··· Supplied entries ···

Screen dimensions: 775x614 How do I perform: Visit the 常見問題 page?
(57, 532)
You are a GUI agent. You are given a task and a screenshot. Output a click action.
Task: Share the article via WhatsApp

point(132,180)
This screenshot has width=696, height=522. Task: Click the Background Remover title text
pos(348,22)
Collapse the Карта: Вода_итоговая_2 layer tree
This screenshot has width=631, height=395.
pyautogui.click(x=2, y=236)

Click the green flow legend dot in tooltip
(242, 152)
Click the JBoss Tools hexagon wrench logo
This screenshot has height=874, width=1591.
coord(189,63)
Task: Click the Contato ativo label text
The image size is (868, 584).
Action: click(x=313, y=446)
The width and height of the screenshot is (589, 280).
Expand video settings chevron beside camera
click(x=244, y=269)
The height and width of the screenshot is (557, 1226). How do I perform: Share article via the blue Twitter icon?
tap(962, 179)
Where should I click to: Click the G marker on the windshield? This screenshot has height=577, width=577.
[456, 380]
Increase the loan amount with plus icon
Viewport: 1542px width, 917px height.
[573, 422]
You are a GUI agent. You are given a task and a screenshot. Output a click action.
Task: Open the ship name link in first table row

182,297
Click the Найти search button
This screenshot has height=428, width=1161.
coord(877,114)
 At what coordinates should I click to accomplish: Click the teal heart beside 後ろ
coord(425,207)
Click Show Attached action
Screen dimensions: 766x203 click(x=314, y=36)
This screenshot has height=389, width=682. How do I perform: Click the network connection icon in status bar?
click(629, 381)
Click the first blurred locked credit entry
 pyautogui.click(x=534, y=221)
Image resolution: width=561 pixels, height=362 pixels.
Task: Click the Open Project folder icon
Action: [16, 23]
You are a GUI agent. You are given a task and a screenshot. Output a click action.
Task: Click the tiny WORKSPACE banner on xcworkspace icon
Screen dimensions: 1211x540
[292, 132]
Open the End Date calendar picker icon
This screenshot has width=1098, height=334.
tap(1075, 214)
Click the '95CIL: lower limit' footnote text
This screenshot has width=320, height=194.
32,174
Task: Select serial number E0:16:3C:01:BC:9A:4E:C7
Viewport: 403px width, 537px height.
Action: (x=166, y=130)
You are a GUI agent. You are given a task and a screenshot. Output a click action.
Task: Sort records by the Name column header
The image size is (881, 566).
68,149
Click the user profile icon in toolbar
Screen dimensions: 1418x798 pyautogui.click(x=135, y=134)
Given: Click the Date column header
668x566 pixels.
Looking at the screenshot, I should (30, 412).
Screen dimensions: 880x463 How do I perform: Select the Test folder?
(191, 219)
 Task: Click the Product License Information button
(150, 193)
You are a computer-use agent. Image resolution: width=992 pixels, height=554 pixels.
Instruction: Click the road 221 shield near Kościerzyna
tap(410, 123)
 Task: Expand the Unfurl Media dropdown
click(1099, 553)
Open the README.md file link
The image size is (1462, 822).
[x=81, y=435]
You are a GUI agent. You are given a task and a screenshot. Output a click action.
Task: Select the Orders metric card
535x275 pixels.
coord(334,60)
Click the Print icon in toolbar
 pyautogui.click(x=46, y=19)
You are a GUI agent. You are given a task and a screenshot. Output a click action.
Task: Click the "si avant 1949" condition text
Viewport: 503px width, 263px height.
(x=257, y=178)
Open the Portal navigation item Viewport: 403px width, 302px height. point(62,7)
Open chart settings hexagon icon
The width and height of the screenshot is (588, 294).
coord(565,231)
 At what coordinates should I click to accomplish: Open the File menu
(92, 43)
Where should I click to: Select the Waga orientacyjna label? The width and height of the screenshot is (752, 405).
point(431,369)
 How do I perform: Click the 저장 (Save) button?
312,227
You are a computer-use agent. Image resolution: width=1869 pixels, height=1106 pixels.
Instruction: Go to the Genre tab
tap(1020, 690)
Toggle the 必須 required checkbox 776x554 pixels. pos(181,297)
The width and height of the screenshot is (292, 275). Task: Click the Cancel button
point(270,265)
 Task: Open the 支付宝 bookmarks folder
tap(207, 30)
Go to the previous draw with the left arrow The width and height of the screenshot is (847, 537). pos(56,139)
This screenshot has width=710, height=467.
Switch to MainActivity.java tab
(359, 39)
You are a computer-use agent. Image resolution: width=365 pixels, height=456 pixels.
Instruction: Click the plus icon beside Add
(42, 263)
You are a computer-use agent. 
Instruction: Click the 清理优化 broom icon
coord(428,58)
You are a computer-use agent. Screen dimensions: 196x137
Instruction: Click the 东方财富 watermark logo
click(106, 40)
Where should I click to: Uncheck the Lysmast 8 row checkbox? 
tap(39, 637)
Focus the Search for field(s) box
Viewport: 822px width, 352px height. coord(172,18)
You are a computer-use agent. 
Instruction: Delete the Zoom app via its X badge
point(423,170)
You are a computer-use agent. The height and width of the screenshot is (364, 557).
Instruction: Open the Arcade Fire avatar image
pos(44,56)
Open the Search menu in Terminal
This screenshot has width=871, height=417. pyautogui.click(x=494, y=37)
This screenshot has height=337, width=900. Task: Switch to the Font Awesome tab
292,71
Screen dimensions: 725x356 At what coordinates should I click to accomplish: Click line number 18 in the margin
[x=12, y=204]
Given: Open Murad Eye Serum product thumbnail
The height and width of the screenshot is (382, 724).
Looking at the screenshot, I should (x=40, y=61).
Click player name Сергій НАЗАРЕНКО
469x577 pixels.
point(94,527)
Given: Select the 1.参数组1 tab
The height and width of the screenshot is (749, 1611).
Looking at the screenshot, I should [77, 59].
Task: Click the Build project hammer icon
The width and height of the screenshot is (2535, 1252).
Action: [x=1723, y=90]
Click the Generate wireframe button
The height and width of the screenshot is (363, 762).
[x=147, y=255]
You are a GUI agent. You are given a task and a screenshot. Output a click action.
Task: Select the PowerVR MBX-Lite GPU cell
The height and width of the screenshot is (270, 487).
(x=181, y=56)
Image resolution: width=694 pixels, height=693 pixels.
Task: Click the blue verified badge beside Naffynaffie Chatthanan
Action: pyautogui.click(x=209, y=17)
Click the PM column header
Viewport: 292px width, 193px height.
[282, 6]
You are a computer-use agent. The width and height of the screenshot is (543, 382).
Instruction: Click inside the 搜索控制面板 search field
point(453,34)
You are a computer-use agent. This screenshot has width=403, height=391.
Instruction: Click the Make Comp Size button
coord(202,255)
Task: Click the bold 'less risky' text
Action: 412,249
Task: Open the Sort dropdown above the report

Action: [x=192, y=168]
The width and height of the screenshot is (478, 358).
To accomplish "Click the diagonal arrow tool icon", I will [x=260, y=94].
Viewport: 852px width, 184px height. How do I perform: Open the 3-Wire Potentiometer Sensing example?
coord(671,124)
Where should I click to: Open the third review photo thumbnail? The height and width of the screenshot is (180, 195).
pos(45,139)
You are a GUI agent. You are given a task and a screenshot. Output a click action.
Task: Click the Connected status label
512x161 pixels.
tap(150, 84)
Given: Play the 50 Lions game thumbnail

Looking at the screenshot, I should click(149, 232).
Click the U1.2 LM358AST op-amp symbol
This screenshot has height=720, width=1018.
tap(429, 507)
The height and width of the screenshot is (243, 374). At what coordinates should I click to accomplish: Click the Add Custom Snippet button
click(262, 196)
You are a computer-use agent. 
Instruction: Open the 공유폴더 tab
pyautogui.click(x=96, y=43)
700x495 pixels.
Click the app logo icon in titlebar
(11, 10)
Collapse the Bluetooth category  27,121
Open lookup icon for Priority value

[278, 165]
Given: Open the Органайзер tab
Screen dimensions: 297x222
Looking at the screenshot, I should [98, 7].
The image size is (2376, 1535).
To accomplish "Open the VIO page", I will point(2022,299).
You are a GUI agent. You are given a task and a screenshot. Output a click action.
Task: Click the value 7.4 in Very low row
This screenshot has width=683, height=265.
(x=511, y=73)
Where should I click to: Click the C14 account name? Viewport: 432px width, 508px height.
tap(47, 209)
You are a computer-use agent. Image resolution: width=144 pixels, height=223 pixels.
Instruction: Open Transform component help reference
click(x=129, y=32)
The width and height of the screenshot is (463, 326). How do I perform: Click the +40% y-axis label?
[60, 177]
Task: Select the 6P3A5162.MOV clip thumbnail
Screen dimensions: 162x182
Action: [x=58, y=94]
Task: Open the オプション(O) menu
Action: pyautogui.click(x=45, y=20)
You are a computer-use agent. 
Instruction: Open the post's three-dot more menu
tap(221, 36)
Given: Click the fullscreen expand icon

···

(Objective)
Update the stretch of rows from the line containing "Task: Click the Contato ativo label text" through the line containing "Action: (x=166, y=130)" by replacing "search button" with "submit button", leaving everything else unchanged. Return only those lines.

(Expected answer)
Task: Click the Contato ativo label text
The image size is (868, 584).
Action: click(x=313, y=446)
The width and height of the screenshot is (589, 280).
Expand video settings chevron beside camera
click(x=244, y=269)
The height and width of the screenshot is (557, 1226). How do I perform: Share article via the blue Twitter icon?
tap(962, 179)
Where should I click to: Click the G marker on the windshield? This screenshot has height=577, width=577.
[456, 380]
Increase the loan amount with plus icon
Viewport: 1542px width, 917px height.
[573, 422]
You are a GUI agent. You are given a task and a screenshot. Output a click action.
Task: Open the ship name link in first table row

182,297
Click the Найти submit button
This screenshot has height=428, width=1161.
coord(877,114)
 At what coordinates should I click to accomplish: Click the teal heart beside 後ろ
coord(425,207)
Click Show Attached action
Screen dimensions: 766x203 click(x=314, y=36)
This screenshot has height=389, width=682. How do I perform: Click the network connection icon in status bar?
click(629, 381)
Click the first blurred locked credit entry
 pyautogui.click(x=534, y=221)
Image resolution: width=561 pixels, height=362 pixels.
Task: Click the Open Project folder icon
Action: [16, 23]
You are a GUI agent. You are given a task and a screenshot. Output a click action.
Task: Click the tiny WORKSPACE banner on xcworkspace icon
Screen dimensions: 1211x540
[292, 132]
Open the End Date calendar picker icon
This screenshot has width=1098, height=334.
tap(1075, 214)
Click the '95CIL: lower limit' footnote text
This screenshot has width=320, height=194.
32,174
Task: Select serial number E0:16:3C:01:BC:9A:4E:C7
Viewport: 403px width, 537px height.
Action: (x=166, y=130)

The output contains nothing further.